A perfume formula freezes a magic, an emotion, a portrait or a landscape, like a photograph or a painting.
It deserves respect and legal protection.

A sheet music is an accepted record of an artwork. Yet it is much more like a recipe and an instruction manual, much more robotic and mathematical than a perfume formula.

A print-out or a screen picture is an accepted record of an artwork, that a device blindly and automatically follows to regenerate the art.

The artistry of Perfumery can be split, like any other artistic discipline into i) “true” artistic activities and creations, ii) design activities with a specific technical purposes or within a large corporation with many more imperatives, or iii) simply as artisan-produced as a workmanship feat with certain items in the public domain.

It remains an art and design activity and as such, deserves respect, protection and financial return to the creators.
It deserves quality, personal and trustworthy communication with the public.

Knowing the individual behind the flacon …. talking about the “nose”, no pun intended, really adds a certain humanity… Perfume remains a platform or a terrain of exchange [between the sniffer and the creator].

François Demachy says, in BOOK Les Parfumeurs, interviewed by Christian Dumahis-Lvowski.

We often hear the lack of credibility from which perfumery suffers publicly.
About content, originality and loyalty of formulae.

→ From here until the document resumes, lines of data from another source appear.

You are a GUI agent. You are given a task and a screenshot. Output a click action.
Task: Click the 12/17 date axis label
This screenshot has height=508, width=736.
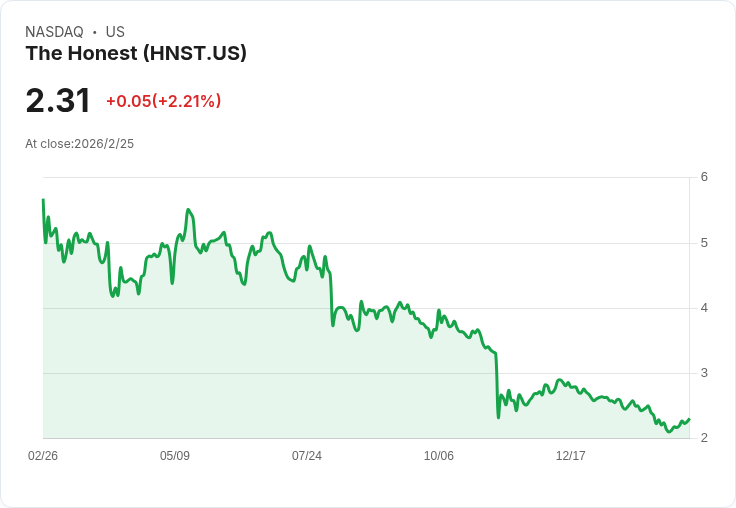[x=570, y=455]
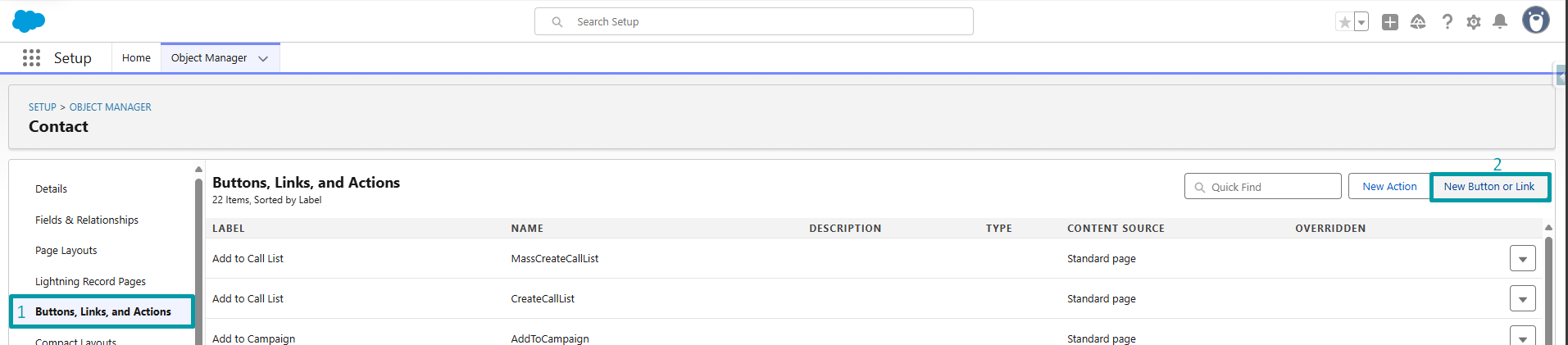This screenshot has height=345, width=1568.
Task: Click the New Action button
Action: point(1389,187)
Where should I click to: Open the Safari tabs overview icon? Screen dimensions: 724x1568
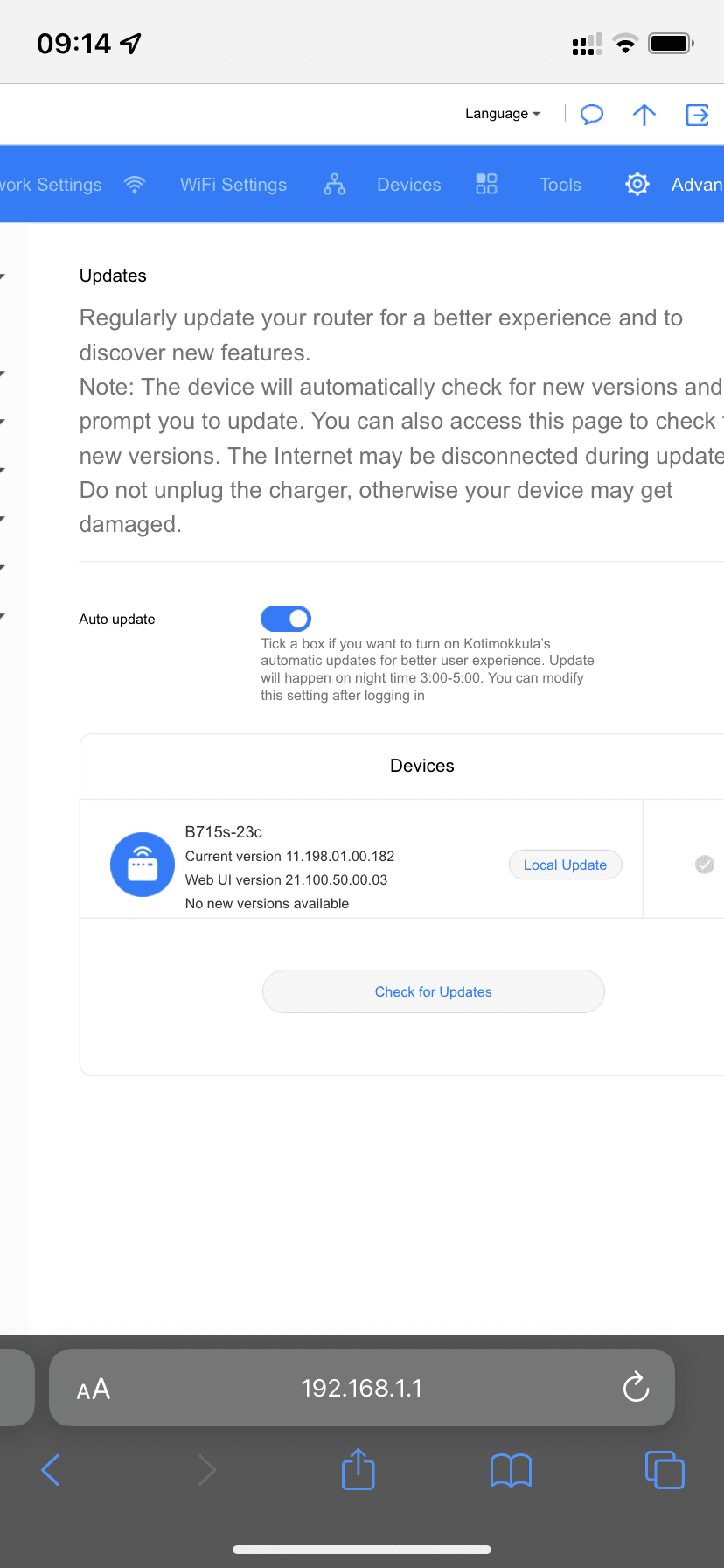[x=665, y=1469]
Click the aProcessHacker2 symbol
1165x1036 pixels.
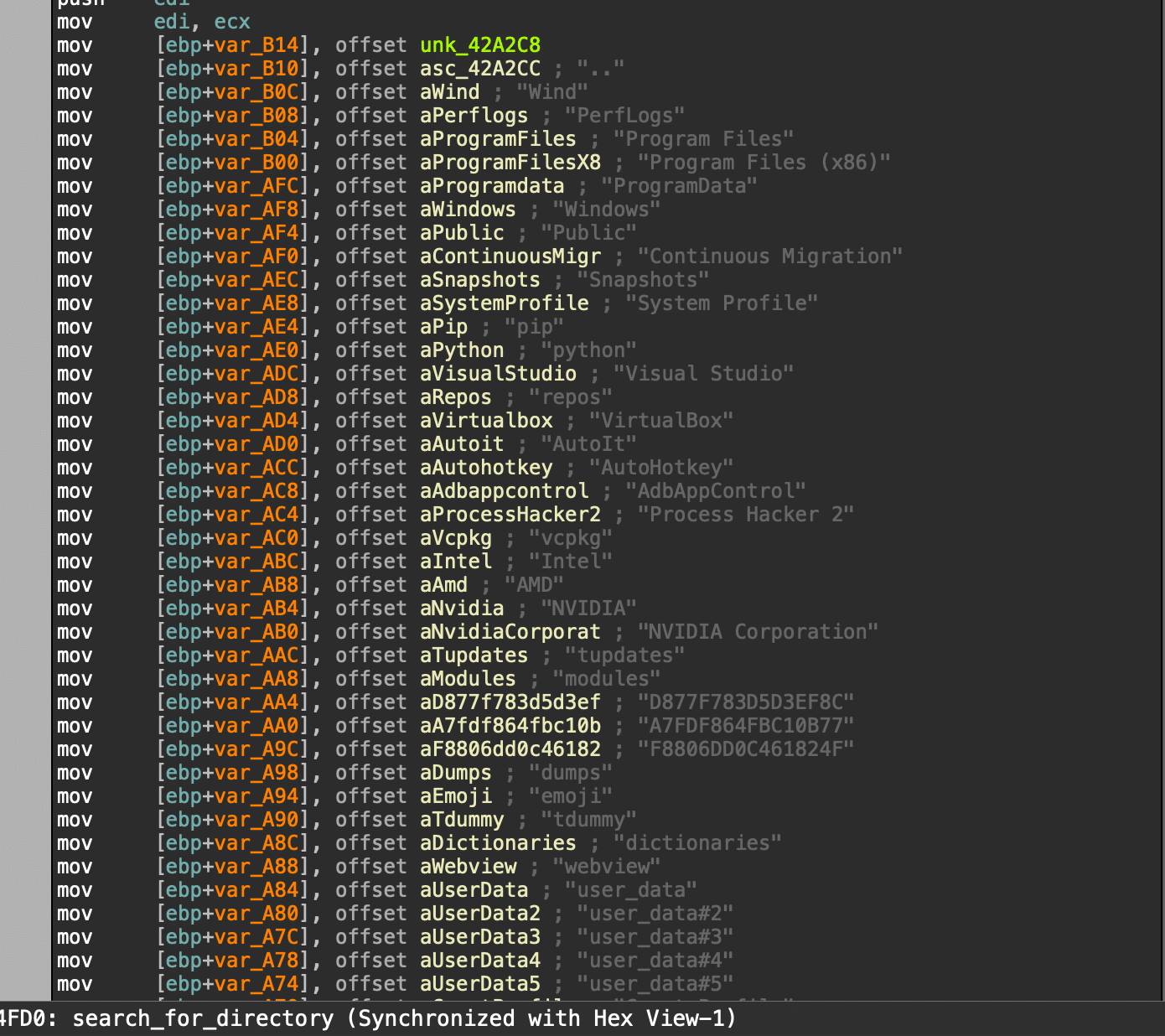[510, 515]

Fundamental concerns which are the results from poor intellectual protection, poor academic education, poor public communication and poor ethics of an industry that maintains itself on what would be nowadays in other industries, scandalous practices.

Perfumery is directed since the 1940’s-50’s in majority by players that are not olfactory experts. They include i) fashion and cosmetic brands, in other words visual experts, hence over-the-top bottles ii) music celebrities, in other words, auditory experts not nose experts iii) cleaning brands in other words touch and visual experts such as shampoo, acné or nail polish conglomerates with no perfumers inside, no real fragrance R&D nor scholarships and iv) middle-men and middle-women, brokers, packagers or dispatchers with margins long gone in other industries (listen to a short summary by Daymond G. John, Fubu CEO during Shark Tank Feb 3, 2012 episode if you are not convinced).

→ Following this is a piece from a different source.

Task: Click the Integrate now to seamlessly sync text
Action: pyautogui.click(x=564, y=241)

It is not in the passionate, financial or expert interest of these non-olfactory players to defend an art that they use for merchandising. They source the art as cheap as possible by buying it by the lb/kg, refuse to legally call it art, copy often in plain daylight the success of the neighbor and resell it as expensive as possible in bling-bling packaging with misleading statements unchecked for 500 years.

In fact, celebrities would never sign for themselves in their own disciplines such as fashion, music, acting or sport the type of contract that they sign for their perfumes. They would never accept to be handled by others the way they handle perfumers.

Christophe Laudamiel summarizes further, 2021

Celebrities would not accept plagiarism, they would not –not receive– royalties for life and 70 years after their death, they would not use the dreamy reputation of certain countries and plants without allowing a fair and proven participation of the local players. 

They would not lose the control and credit of their art like chicken in a chicken farm or like music composers parked on Tin Pan Alley in 1920’s.
In fact, the total control away from the authors is legally forbidden for other arts in countries like France, even in “works-for-hire”.

Celebrities and fashion designers would not exploit the near total ignorance of the public to sell nylon under the name and the price of cashmere. 

They would not dare hide a second-class short piano under a lid layered with shiny fake crystals and sell the music as a grand piano Carnegie Hall- or Berlin Philarmonic-style recording. 

They are, themselves and their public, at kindergarten level to hear or sniff the manipulation and have no reference or neutral organization to consult.

The journalists and fact-checkers are often too superficial. Because perfumery and olfactory art are not taught in their ethical classes at journalism schools, they let their guards down. 
They are not suspicious about self-declared statements, do not request ethical disclosures and financial connections, or they hit a wall. We all know how deep all-around secrecy ends up stinking.

They elementarily fact-check by word of mouth or from popular search engines: out of first 15 pictures of “bergamot” in Google, only one, the twelfth one, is an actual bergamot. They just about never check by requiring to see the formula, the factory, the actual perfume composers or the peer-non-reviewed science.
Or, perhaps, because they would like to make sure they are invited again to the next [insert famous brand] launch with a sponsored trip out of New York or Paris to Greece, Egypt, or India, to smell jasmine or violet leaves. 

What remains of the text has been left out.